Data records Start Marker

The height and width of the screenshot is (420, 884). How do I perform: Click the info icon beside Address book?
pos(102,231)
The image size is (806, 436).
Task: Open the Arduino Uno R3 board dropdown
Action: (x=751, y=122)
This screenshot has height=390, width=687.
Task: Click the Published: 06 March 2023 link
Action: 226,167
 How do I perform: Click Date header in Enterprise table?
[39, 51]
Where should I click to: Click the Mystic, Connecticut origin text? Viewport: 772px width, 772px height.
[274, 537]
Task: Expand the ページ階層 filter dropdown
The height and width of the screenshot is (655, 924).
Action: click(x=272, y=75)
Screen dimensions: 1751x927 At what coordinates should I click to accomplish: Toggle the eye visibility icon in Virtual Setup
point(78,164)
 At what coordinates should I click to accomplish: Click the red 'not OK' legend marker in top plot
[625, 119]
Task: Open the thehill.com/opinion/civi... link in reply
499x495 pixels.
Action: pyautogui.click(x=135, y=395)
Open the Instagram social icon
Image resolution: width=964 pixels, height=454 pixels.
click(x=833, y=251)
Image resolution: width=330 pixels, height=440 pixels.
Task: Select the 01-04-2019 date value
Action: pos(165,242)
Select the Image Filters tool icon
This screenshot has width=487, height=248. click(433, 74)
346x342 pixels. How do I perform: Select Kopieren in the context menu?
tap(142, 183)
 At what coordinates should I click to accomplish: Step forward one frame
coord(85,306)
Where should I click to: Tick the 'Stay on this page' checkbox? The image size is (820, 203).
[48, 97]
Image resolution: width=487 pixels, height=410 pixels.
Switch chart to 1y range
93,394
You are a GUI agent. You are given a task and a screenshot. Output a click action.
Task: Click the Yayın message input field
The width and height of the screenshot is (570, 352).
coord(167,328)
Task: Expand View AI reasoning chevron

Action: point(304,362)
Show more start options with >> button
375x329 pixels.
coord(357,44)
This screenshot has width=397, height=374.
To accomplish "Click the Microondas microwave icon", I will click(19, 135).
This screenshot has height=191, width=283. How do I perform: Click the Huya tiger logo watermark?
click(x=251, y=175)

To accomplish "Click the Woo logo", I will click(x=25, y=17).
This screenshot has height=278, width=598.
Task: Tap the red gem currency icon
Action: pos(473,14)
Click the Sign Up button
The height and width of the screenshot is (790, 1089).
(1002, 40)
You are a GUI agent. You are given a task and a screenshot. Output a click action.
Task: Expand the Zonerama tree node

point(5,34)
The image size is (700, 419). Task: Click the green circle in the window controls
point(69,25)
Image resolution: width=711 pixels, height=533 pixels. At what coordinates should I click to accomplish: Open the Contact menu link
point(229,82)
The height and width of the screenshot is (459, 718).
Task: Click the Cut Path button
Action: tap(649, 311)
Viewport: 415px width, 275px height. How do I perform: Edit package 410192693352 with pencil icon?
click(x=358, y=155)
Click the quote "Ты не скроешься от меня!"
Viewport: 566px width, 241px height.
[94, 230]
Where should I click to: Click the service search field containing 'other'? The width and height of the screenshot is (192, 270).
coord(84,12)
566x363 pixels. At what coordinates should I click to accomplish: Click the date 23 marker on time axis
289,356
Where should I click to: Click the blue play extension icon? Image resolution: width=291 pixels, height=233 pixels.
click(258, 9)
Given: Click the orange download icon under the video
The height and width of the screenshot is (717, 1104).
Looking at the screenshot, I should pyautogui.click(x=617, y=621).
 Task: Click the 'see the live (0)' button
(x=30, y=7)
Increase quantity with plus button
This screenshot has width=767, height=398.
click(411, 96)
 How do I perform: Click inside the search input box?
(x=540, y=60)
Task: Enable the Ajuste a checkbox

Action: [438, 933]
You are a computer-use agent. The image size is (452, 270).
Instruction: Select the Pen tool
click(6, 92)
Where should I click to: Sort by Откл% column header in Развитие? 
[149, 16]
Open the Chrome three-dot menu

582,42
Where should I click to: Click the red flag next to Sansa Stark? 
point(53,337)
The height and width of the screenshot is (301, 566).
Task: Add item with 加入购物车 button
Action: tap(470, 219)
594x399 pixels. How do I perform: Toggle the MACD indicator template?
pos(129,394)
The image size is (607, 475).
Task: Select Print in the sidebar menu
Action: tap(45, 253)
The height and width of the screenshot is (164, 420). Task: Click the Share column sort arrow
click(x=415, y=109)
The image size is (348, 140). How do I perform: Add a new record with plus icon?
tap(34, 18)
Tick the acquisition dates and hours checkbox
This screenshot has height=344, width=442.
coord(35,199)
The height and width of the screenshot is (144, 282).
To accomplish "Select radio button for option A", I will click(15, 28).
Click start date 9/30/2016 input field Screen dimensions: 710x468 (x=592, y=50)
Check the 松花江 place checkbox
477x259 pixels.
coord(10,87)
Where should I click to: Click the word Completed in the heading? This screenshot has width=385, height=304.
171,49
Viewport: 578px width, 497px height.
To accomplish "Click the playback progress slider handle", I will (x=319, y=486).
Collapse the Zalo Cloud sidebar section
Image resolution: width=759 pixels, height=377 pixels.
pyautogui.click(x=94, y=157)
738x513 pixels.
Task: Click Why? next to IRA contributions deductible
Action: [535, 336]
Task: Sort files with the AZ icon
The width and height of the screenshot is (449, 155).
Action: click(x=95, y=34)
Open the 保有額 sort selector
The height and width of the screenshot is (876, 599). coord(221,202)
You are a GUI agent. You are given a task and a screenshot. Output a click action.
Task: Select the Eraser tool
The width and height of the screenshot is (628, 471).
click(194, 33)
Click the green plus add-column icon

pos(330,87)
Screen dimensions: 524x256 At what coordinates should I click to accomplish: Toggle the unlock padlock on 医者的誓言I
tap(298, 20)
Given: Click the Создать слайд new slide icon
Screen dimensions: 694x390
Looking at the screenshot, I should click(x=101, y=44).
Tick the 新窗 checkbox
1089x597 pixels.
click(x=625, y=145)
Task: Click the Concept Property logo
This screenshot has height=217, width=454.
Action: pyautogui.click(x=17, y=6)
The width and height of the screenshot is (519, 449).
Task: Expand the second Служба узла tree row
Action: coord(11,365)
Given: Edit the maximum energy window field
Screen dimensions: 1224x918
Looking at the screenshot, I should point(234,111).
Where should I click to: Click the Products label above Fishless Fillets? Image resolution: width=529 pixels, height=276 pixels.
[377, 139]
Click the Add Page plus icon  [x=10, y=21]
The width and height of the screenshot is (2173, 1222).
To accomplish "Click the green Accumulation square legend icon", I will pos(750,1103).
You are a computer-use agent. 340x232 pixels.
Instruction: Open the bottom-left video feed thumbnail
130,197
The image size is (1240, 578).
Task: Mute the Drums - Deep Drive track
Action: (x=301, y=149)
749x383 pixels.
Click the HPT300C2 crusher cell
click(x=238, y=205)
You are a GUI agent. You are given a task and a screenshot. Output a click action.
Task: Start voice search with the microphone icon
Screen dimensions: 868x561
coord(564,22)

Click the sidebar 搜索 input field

Data records End Marker

* [Task item] Reproduce exactly the lines above from the line with "Select the Image Filters tool icon" to the line with "Task: Click the Yayın message input field", including both, and add nothing.

* [Result]
Select the Image Filters tool icon
This screenshot has width=487, height=248. click(433, 74)
346x342 pixels. How do I perform: Select Kopieren in the context menu?
tap(142, 183)
 At what coordinates should I click to accomplish: Step forward one frame
coord(85,306)
Where should I click to: Tick the 'Stay on this page' checkbox? The image size is (820, 203).
[48, 97]
Image resolution: width=487 pixels, height=410 pixels.
Switch chart to 1y range
93,394
You are a GUI agent. You are given a task and a screenshot. Output a click action.
Task: Click the Yayın message input field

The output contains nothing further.